* READING PASSAGE
Start of Block
A longtime resident who moved here from Portland in 2010 recently posted their personal roll call of the dead: Dottie's True Blue. Ruby Skye when Armin and Tiësto were on the decks. Elbo Room. Jardinière. La Folie. Zero Zero. Gen Gen Room. The Grove on Hayes. Lee's Deli. Gracias Madre. The list goes on — and on — like reading names off a memorial wall.

SOMa used to feel "startup-y." Market Street had people going to work. The Mission was for partying. Westfield was open. The Safeway in Duboce was functional before Covid — a qualifier that now separates two entirely different eras of San Francisco life.

As one local put it: "Just imagine if you'd been here since before the internet. And were into movie theaters and book stores." Fair point. Nostalgia is a layered thing in this city, and everyone's version of "the good old days" is just someone else's era of decline.

Another resident added their own casualties to the list: "Lucca Ravioli. Revolution Cafe. Lucky 13. Anchor Brewing. The tamale lady, RIP." They also noted that the Elbo Room didn't die — it just moved to the East Bay, "like many other cool institutions that were priced out by new money and old NIMBYs."
End of Block
* TASK STATEMENT
In the passage about vanished San Francisco haunts, reproduce word for word the stretch that starts at "A longtime resident" and ends after "era of decline.".

(Stored data)
Start of Block
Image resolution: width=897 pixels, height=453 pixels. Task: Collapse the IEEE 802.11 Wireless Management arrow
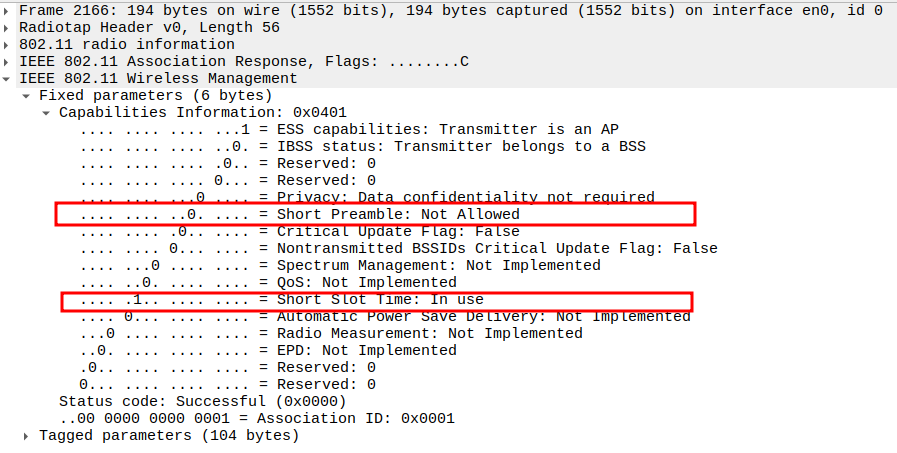point(9,78)
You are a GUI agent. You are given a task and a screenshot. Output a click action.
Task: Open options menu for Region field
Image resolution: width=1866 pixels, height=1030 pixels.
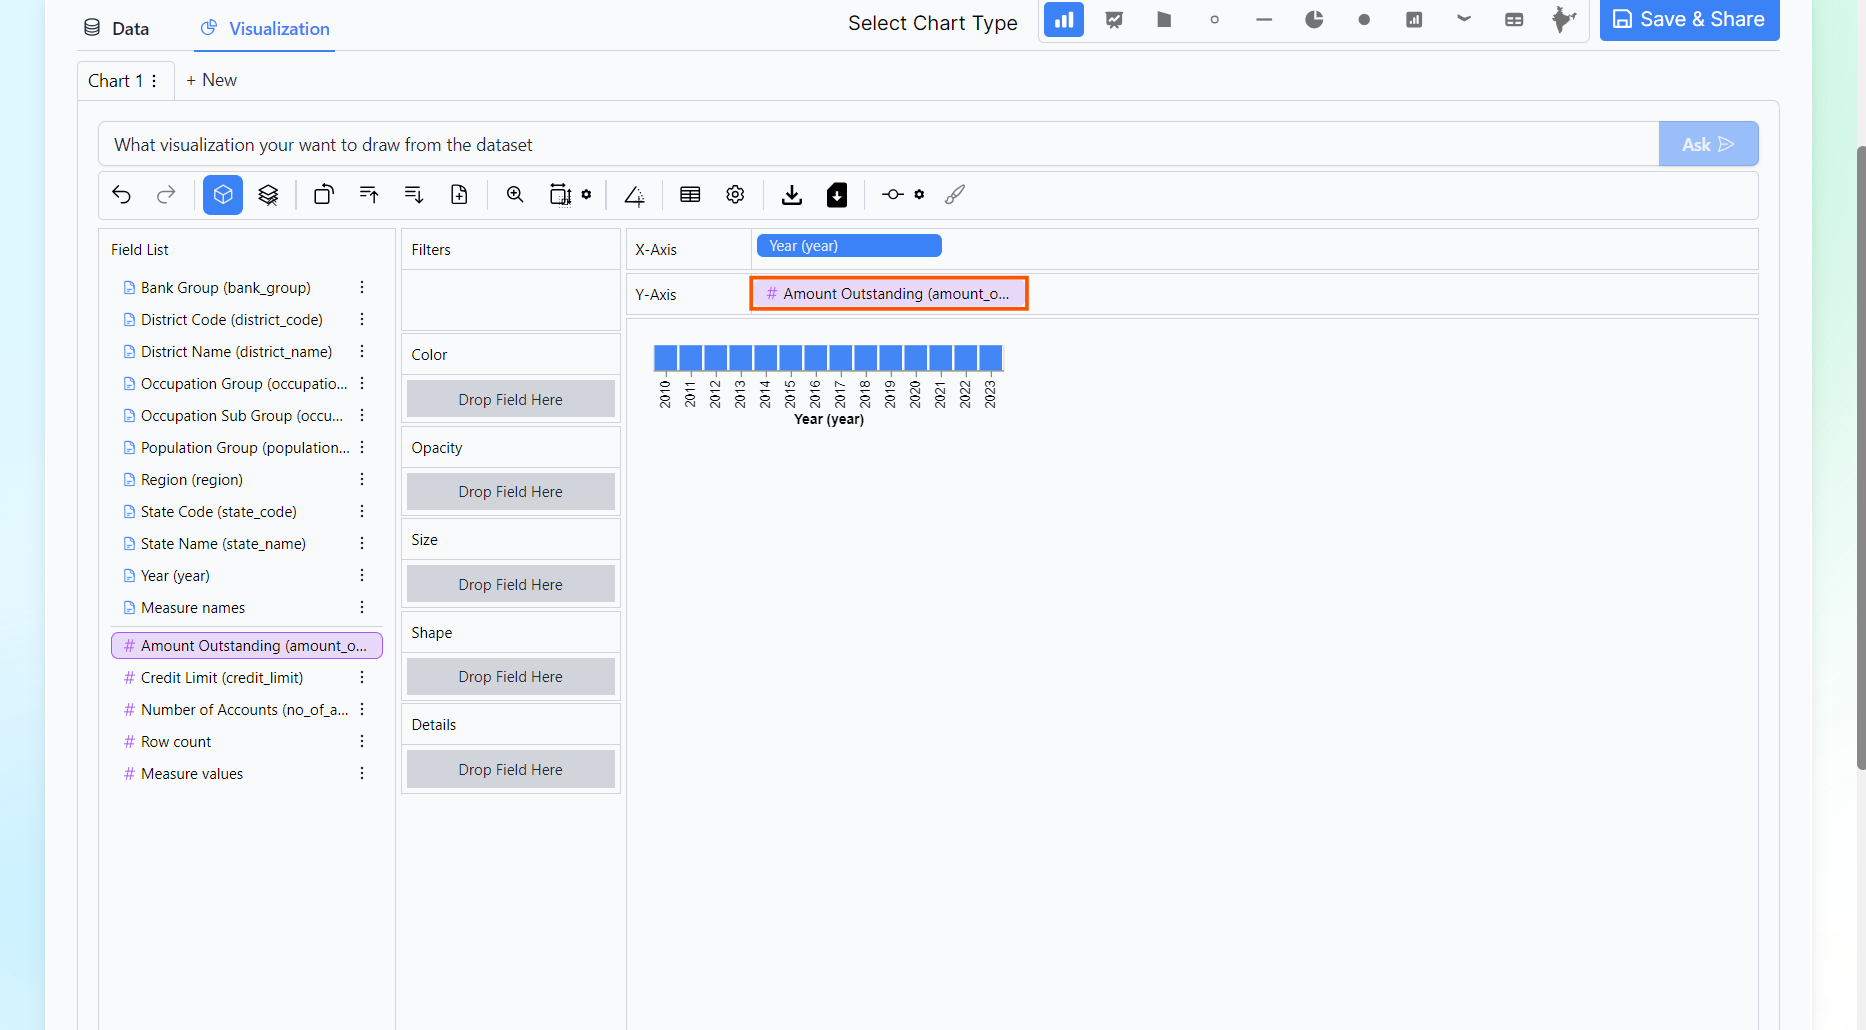[362, 480]
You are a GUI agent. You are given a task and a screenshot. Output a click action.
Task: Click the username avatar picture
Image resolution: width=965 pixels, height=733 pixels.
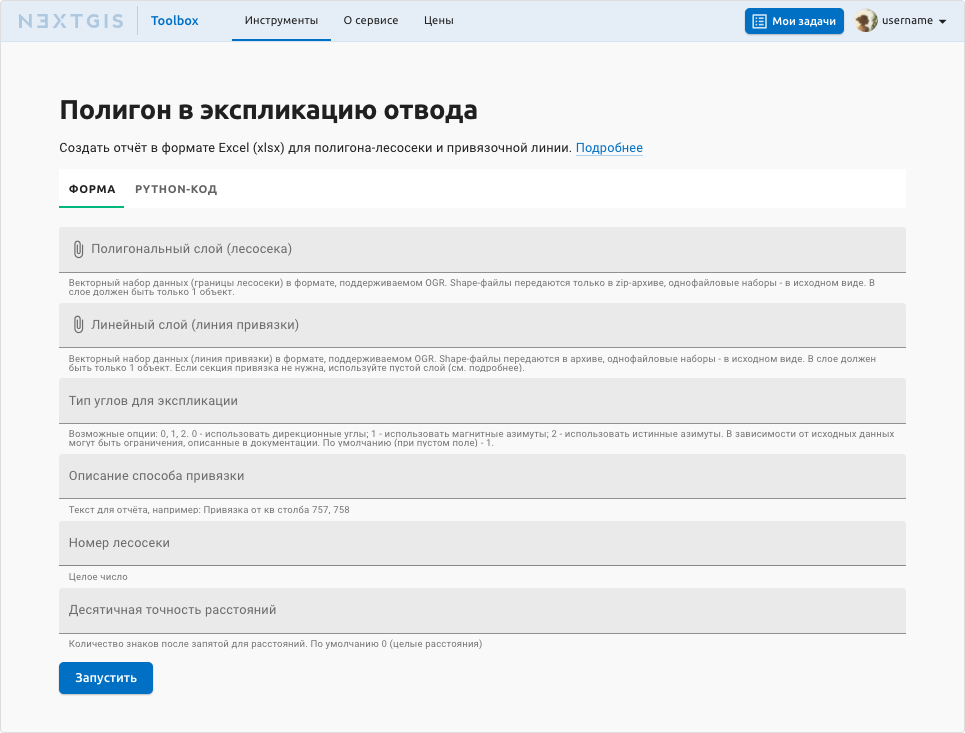click(866, 21)
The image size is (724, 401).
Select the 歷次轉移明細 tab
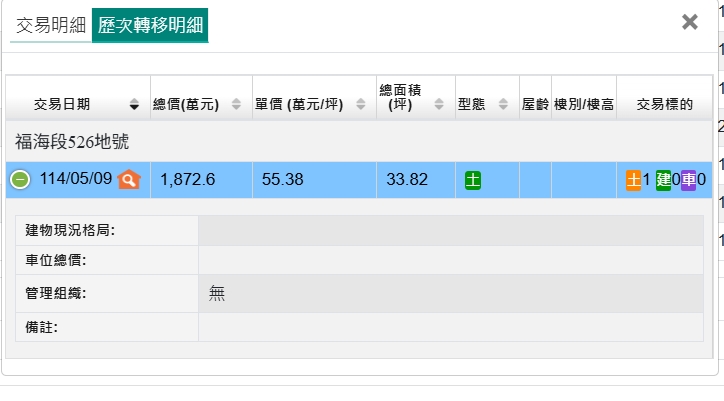click(x=149, y=25)
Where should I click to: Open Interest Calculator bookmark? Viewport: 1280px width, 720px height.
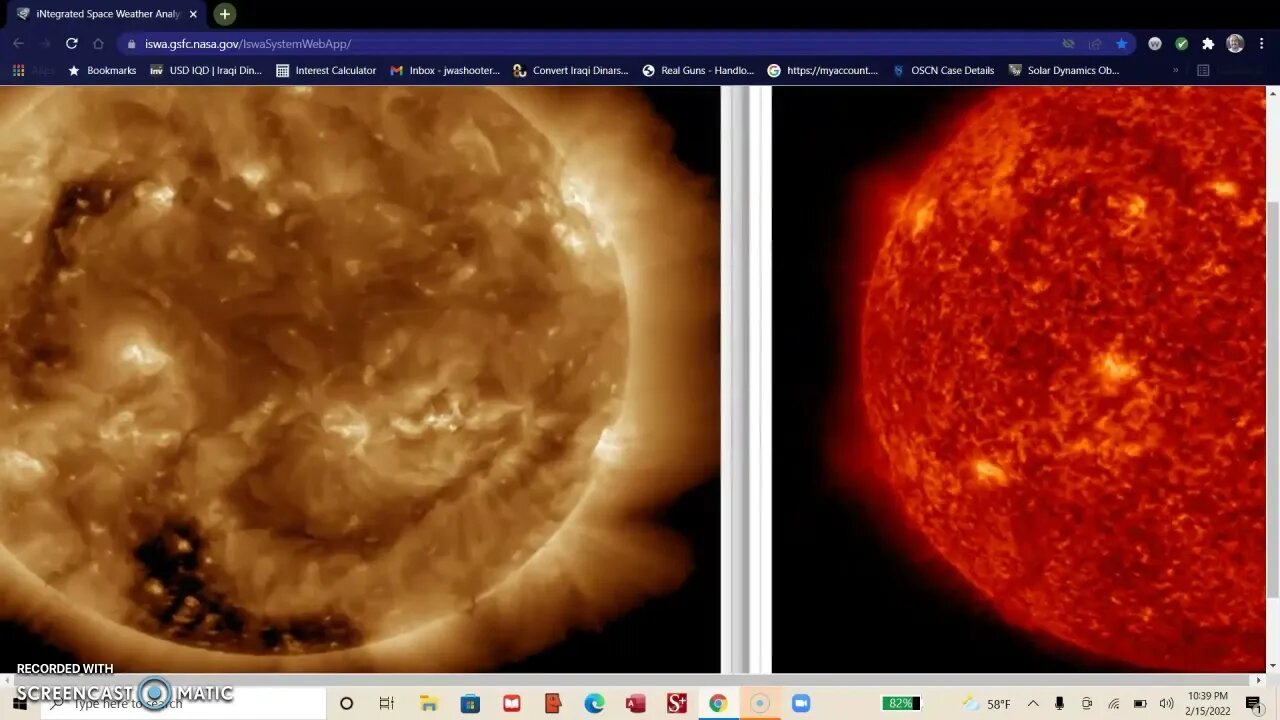coord(326,71)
End of Block
* SOLUTION TO THIS EXERCISE
A longtime resident who moved here from Portland in 2010 recently posted their personal roll call of the dead: Dottie's True Blue. Ruby Skye when Armin and Tiësto were on the decks. Elbo Room. Jardinière. La Folie. Zero Zero. Gen Gen Room. The Grove on Hayes. Lee's Deli. Gracias Madre. The list goes on — and on — like reading names off a memorial wall.

SOMa used to feel "startup-y." Market Street had people going to work. The Mission was for partying. Westfield was open. The Safeway in Duboce was functional before Covid — a qualifier that now separates two entirely different eras of San Francisco life.

As one local put it: "Just imagine if you'd been here since before the internet. And were into movie theaters and book stores." Fair point. Nostalgia is a layered thing in this city, and everyone's version of "the good old days" is just someone else's era of decline.